Written By Unknown on Saturday, September 5, 2015 | 4:14 AM

Davey excels at capturing emotion in a depiction of parenthood that becomes exhausting in its attention to detail

Lorna Parry, the protagonist of Janet Davey’s fifth novel, is a divorcee living in Palmers Green. She has three sons; one 17, one at university, and the eldest retired to his bedroom – apparently for good. Lorna’s voice is wry (“gestation like rats,” she notes of her ex-husband’s speed in producing a new baby) and sad: “I sing at one point,” she says, driving her son to university, “because we are on the road and moving, but Oliver catches sight of my lips and gestures to me to cut it out.”

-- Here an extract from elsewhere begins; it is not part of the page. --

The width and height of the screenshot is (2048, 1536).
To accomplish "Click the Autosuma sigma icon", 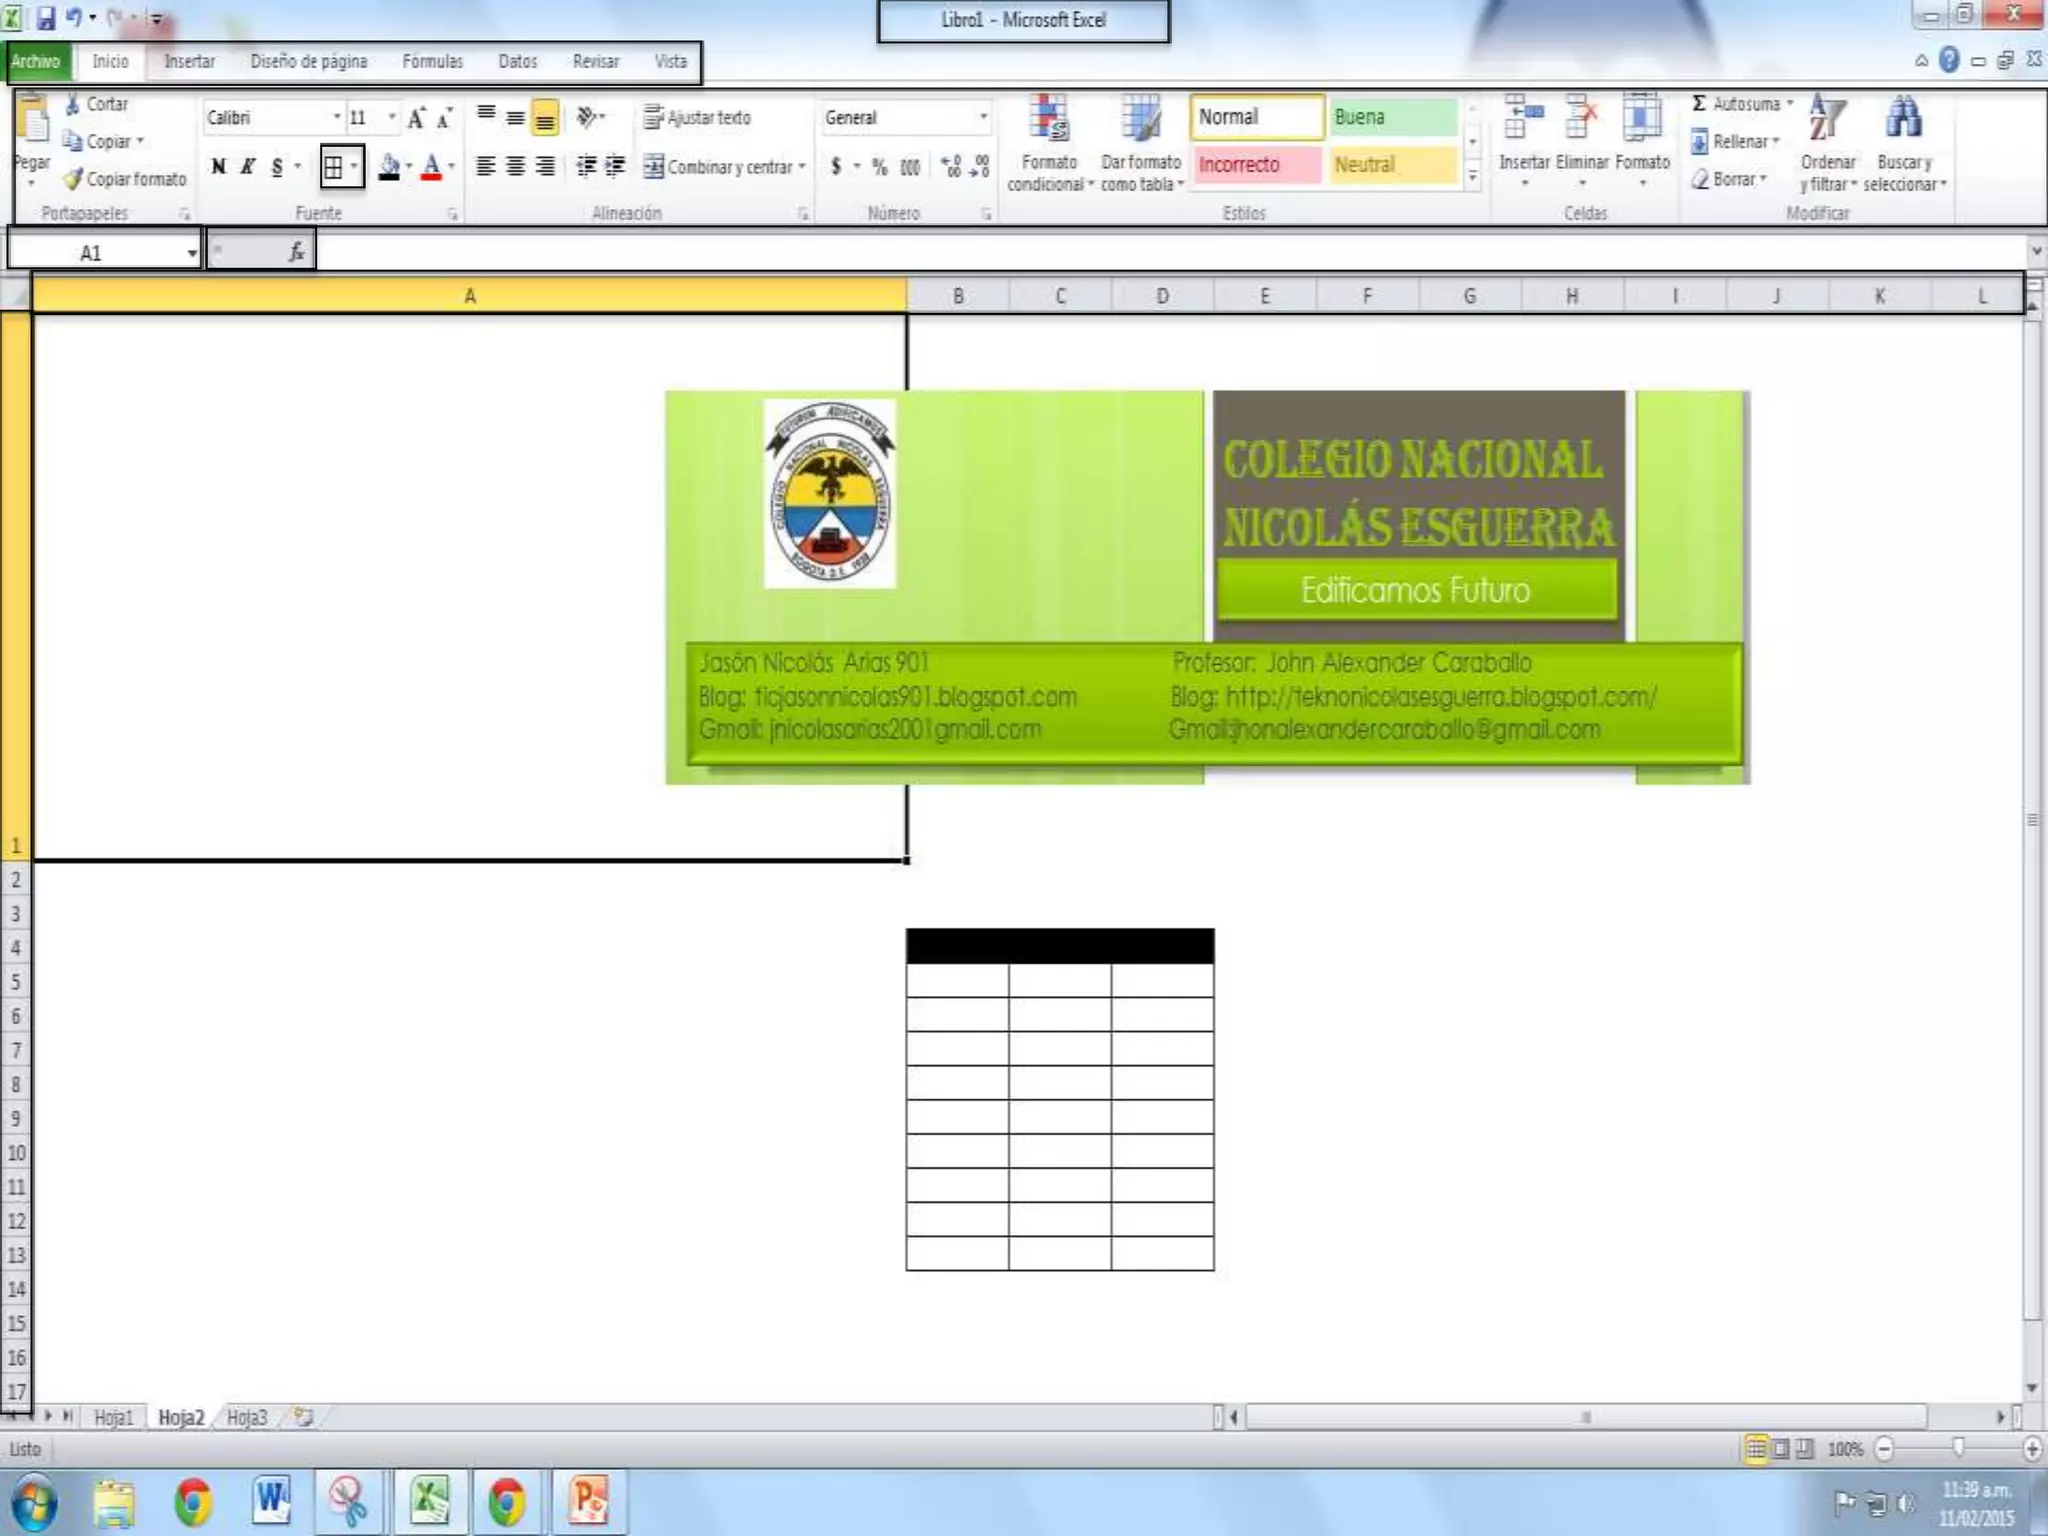I will tap(1699, 103).
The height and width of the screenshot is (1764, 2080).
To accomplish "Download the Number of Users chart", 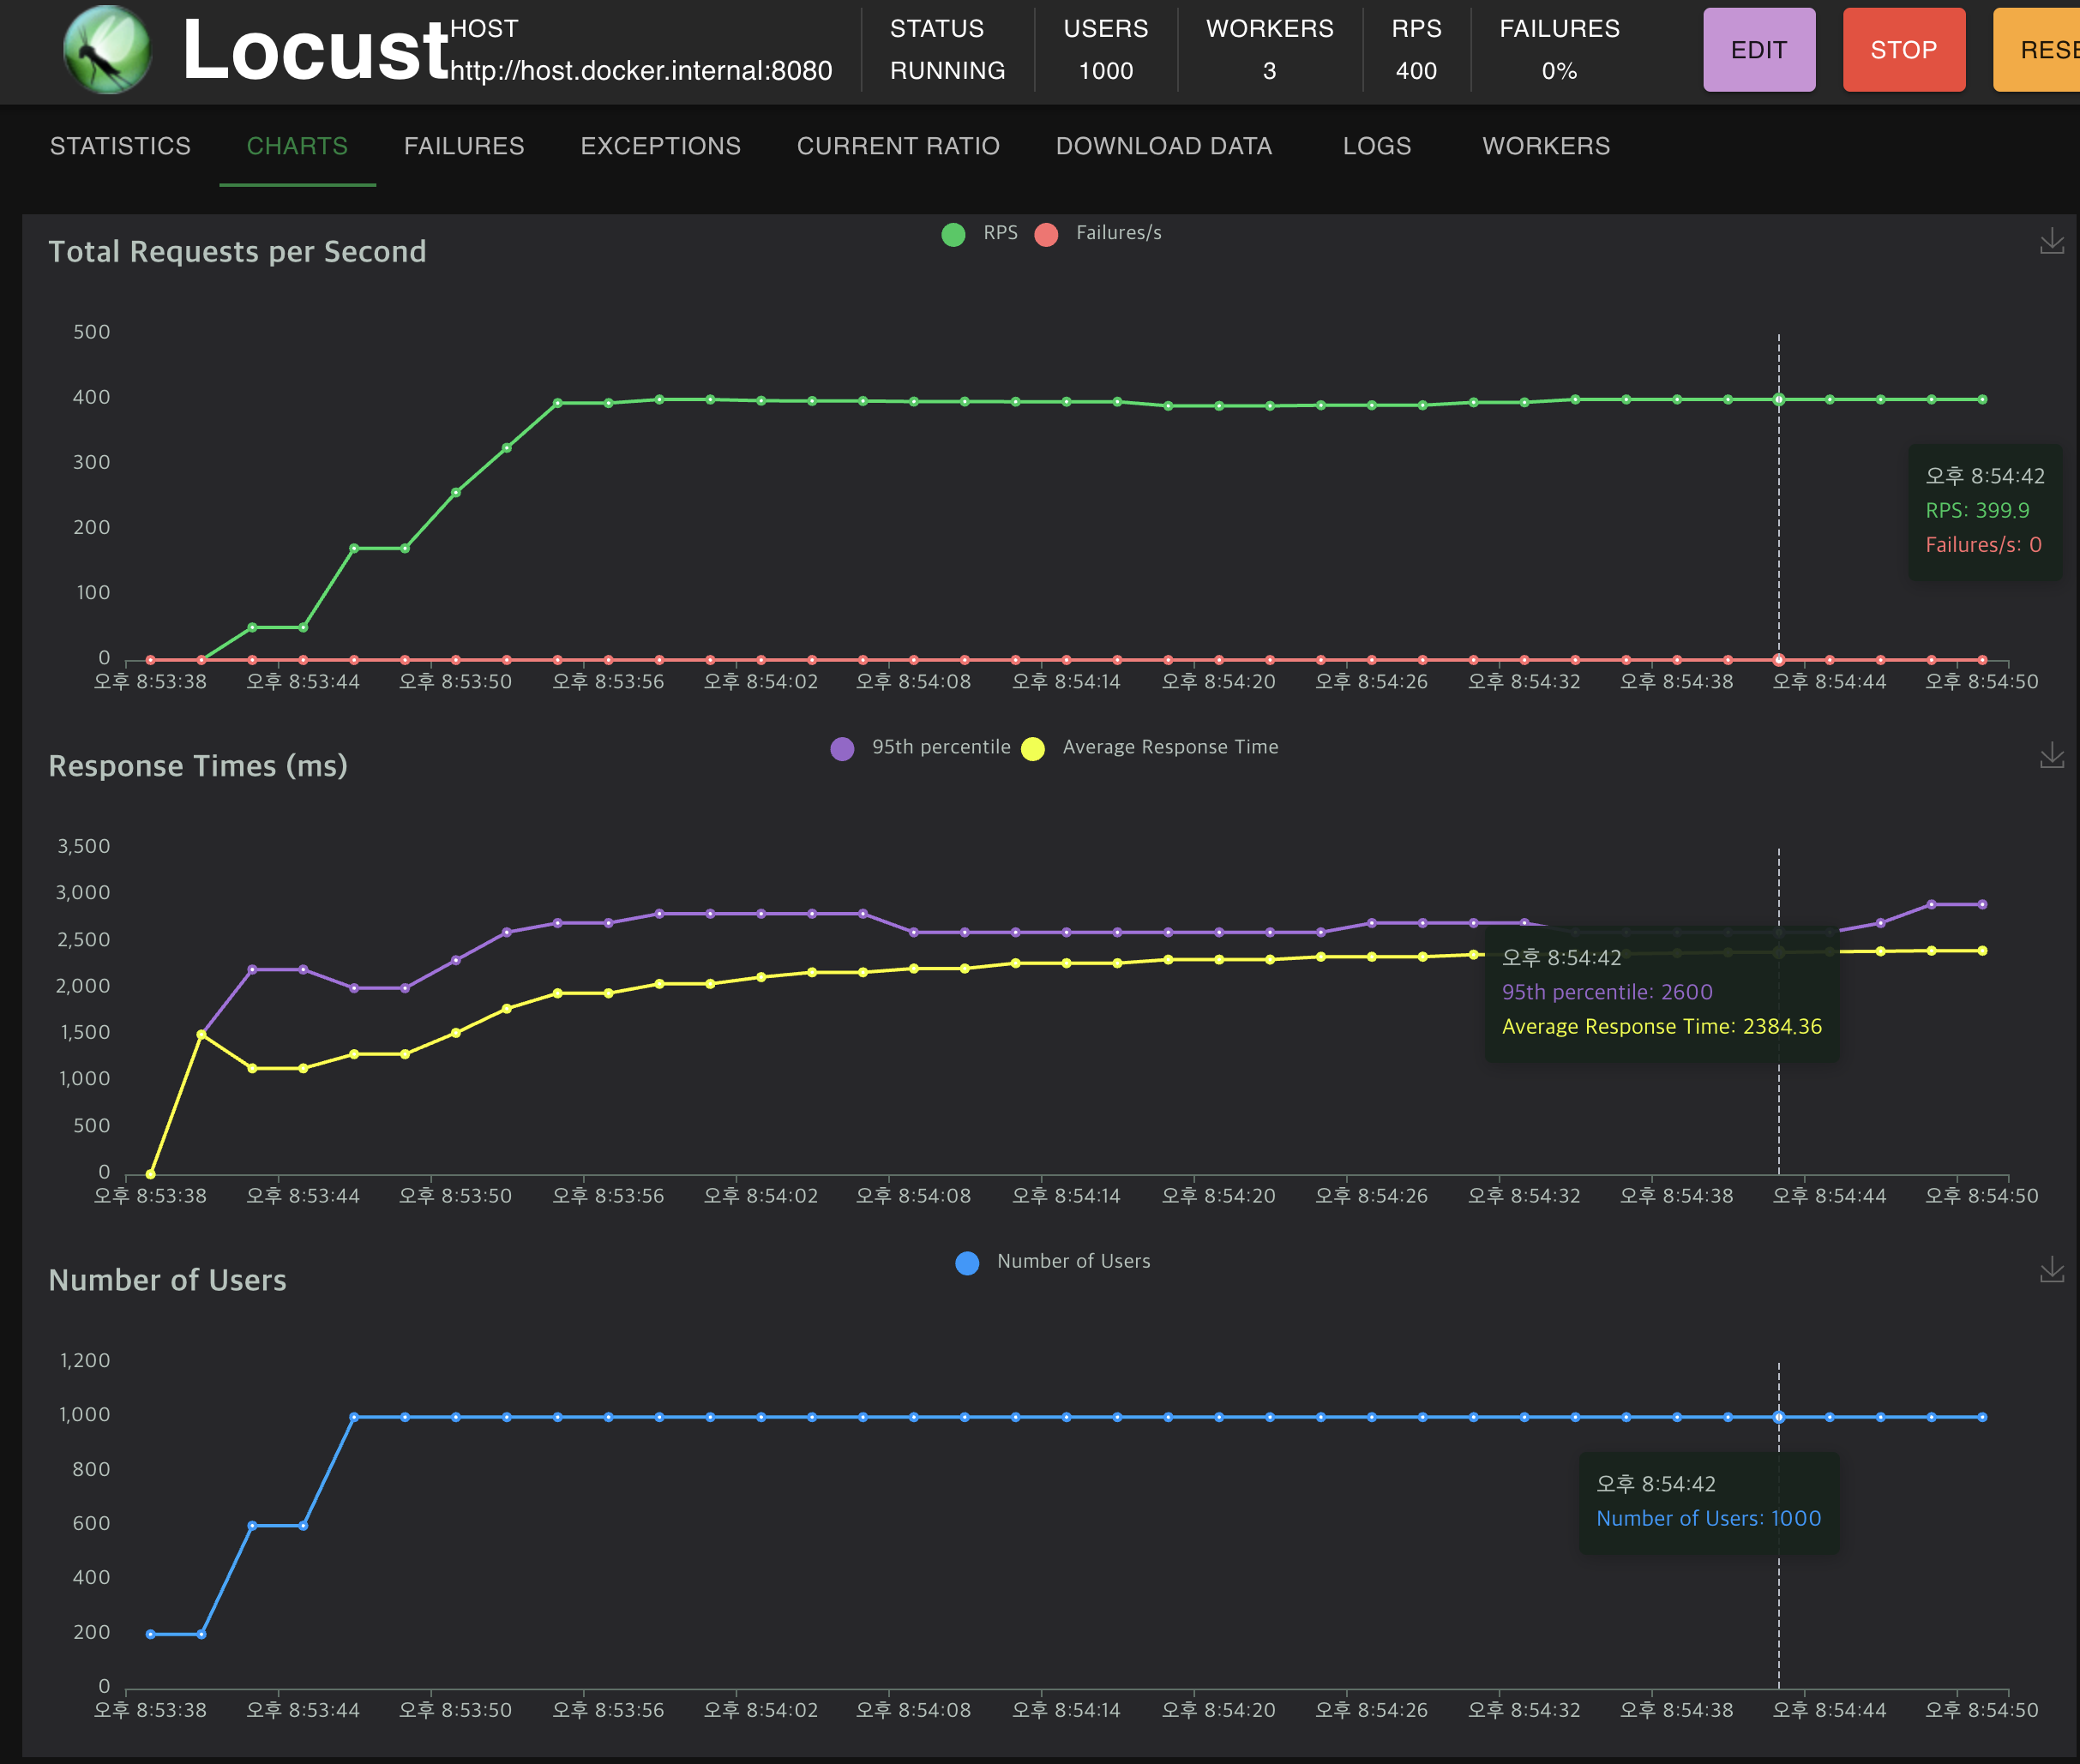I will [2051, 1269].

Davey’s own voice is acute: a flock of pigeons “heave like the contents of an exposed gut”, Sunday evenings are a “harbour wall by an estuary”, the word “hope” is decoded as “mental exertion – backward in conjectures and forward in previsions – earth-moving equipment behind it”. She excels at expounding feelings: returning from university, Oliver “bears the invisible marks of a person who has got away and whose return will be temporary … a little more lordly … a shade more polite”; in the breakdown of a marriage emotions whir “like rotor blades: metal and air, false and true … indistinguishable …[till] the amount of lift produced by the speed exceeds the weight of the situation, they … grow lighter and slowly leave the ground”.”